Required action>
Please repeat only the stretch of records running from the first line through the line that contains "You are a computer-use agent. Screen dimensions: 531x400".

Provided information>

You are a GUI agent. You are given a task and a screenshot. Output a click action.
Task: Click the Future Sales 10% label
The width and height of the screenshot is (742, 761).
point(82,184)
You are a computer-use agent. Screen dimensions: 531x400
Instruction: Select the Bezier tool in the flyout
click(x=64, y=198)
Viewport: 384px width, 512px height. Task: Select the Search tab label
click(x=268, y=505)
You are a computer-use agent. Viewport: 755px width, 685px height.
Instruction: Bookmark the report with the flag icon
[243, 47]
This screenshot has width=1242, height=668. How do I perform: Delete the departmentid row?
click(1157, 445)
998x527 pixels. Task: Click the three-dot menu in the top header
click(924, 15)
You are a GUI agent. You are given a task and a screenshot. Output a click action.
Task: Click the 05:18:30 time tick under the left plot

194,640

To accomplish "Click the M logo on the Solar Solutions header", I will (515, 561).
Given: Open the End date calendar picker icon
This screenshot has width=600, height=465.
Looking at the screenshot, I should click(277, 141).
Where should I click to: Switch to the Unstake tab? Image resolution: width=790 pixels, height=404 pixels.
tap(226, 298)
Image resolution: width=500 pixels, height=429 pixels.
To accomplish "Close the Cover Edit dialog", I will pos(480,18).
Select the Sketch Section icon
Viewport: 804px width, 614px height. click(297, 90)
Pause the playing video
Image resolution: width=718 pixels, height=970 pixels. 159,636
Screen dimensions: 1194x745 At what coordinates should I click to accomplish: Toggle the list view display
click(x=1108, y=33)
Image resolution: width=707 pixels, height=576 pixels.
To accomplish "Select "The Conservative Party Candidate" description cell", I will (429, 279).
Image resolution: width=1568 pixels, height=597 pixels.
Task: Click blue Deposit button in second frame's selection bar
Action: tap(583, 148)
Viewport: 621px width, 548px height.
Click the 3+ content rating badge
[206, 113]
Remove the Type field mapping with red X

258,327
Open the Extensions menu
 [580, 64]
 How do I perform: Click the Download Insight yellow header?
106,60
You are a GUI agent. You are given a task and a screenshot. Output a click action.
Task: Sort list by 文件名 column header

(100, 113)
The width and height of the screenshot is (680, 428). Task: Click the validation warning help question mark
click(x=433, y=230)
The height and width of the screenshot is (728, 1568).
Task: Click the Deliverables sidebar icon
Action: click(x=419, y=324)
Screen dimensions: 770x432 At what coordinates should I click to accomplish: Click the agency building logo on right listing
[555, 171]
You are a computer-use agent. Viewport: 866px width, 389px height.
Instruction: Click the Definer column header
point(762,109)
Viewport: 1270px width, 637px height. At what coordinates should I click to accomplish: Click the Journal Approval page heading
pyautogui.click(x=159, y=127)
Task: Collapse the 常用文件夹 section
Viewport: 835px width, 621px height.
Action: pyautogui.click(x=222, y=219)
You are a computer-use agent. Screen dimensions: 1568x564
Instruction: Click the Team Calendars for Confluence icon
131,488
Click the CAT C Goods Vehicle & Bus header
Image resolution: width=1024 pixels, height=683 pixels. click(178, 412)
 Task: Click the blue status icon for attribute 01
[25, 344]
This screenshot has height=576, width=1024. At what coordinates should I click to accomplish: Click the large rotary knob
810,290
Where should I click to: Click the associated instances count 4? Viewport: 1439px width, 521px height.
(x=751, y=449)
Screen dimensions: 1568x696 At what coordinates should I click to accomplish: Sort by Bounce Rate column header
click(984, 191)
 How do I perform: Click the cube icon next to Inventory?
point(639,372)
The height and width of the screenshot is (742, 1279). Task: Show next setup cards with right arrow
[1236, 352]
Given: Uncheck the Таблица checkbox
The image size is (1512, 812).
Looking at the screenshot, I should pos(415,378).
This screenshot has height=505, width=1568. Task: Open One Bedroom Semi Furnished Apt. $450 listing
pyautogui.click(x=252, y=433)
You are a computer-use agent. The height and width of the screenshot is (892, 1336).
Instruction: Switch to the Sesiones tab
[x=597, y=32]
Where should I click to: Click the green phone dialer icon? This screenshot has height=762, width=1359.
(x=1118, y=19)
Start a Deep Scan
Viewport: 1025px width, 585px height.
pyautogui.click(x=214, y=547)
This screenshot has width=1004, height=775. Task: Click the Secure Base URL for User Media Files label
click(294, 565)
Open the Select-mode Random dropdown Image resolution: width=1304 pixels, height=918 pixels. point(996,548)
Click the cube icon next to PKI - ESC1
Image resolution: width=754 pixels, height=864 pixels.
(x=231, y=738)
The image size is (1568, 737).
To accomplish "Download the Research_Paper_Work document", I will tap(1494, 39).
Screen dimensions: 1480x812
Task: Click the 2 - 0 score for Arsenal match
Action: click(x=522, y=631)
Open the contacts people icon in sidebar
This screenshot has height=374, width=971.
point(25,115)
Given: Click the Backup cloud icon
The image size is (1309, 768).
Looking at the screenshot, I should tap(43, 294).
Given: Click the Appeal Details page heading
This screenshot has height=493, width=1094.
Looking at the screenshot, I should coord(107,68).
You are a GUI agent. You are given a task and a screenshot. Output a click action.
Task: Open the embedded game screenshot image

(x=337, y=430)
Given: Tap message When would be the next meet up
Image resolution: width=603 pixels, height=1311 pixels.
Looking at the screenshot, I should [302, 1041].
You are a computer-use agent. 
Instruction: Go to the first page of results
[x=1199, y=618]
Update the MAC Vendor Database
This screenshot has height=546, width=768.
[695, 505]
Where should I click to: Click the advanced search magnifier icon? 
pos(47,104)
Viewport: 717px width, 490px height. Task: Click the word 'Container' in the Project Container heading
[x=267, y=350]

Response to this exercise>
You are a GUI agent. You are given a task and a screenshot. Output a click action.
Task: Click the Future Sales 10% label
The width and height of the screenshot is (742, 761).
point(82,184)
You are a computer-use agent. Screen dimensions: 531x400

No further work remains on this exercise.